▶ _Consignes de l'exercice_
(a) Traduisez en anglais cette phrase du texte sur l'externalisation militaire : « Tout d’abord, un doute peut être émis sur l’intérêt économique d’une externalisation plus poussée. »
(b) Pour chacune des affirmations suivantes, indiquez par oui ou par non si elle concorde avec le texte sur l'externalisation militaire, en citant les mots du texte qui tranchent. (i) Donner la mort au nom de l'État restera une prérogative exclusive du militaire. (ii) La France possède une forte culture partenariale public-privé. (iii) L'externalisation des fonctions de soutien depuis les années 2000 visait notamment à réduire les dépenses publiques.
(c) D'après le texte sur l'externalisation militaire, que devaient faire les prestataires pour être réellement compétitifs ?

▶ _Document_
_____

Or, la France est très claire sur cette limite régalienne indépassable : donner la mort au nom de l’État est une prérogative exclusive du militaire et le restera. Cependant, la mission du soldat est par essence souveraine et il est particulièrement compliqué de savoir jusqu’où on peut l’externaliser sans pour autant fragiliser sa singularité. Ainsi, des réticences psychologiques de fond demeurent fortes. Trois raisons viennent justifier, objectivement, ce blocage.
• Tout d’abord, un doute peut être émis sur l’intérêt économique d’une externalisation plus poussée. L’externalisation croissante des fonctions de soutien dans les armées depuis les années 2000 avait pour objectifs de pallier la suspension du Service national et de réduire les dépenses publiques. L’expérience a montré que les gains économiques étaient parfois à relativiser, que des surcoûts pouvaient être provoqués par des contrats de long terme et que les prestataires devaient atteindre une taille critique pour être réellement compétitifs (8).
• Ensuite, une certaine crainte légitime est entretenue vis-à-vis du risque opérationnel induit par l’emploi d’entreprises privées. En effet, leur fiabilité peut ne pas être totalement acquise, entachant ainsi potentiellement l’image de la France par un comportement indigne, obérant son efficacité sur le terrain en cas de défaillance ou complexifiant la conduite d’une opération militaire par leur action désynchronisée (9).
• Enfin, un découragement peut naître face aux difficultés de mise en œuvre et de contrôle de telles entreprises. La France a une faible culture partenariale public-privé et l’organisation du ministère des Armées doit s’adapter à la conduite de projets contractuels nombreux et variés, nécessitant une couverture juridique particulière. Contourner systématiquement les freins structurels, se conformer au code des marchés publics tout en s’assurant de la bonne exécution des contrats peut s’avérer compliqué pour des armées, par ailleurs engagées dans une transformation profonde et permanente.

_____

▶ _Données fournies_
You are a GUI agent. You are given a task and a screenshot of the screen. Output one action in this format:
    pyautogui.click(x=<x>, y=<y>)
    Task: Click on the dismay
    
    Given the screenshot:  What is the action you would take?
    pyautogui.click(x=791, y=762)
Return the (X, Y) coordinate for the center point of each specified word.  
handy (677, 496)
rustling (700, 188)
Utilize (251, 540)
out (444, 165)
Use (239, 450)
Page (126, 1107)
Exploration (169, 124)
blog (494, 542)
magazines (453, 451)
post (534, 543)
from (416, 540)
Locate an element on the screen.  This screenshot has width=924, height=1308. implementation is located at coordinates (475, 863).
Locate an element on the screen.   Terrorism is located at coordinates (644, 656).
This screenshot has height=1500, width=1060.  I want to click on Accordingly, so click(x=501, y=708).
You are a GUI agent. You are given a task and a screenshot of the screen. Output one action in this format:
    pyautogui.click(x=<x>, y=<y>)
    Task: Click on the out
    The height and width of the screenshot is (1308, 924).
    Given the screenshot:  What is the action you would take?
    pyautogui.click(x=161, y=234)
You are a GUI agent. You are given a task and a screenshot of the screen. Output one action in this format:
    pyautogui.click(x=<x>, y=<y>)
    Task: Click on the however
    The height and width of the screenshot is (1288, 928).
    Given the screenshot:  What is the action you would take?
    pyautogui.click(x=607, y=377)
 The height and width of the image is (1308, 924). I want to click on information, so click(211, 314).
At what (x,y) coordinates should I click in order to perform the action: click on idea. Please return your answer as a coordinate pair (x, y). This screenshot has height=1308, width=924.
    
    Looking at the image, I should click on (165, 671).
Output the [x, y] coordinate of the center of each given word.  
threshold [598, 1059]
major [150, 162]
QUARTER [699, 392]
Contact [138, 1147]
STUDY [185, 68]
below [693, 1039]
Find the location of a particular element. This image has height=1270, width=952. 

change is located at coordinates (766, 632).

_____

▶ _Réponses complètes_
(a) First of all, doubt may be raised about the economic benefit of further outsourcing.

(b)
(i) Oui : « donner la mort au nom de l’État est une prérogative exclusive du militaire et le restera ».
(ii) Non : « La France a une faible culture partenariale public-privé ».
(iii) Oui : « avait pour objectifs de pallier la suspension du Service national et de réduire les dépenses publiques ».

(c) Ils devaient atteindre une taille critique.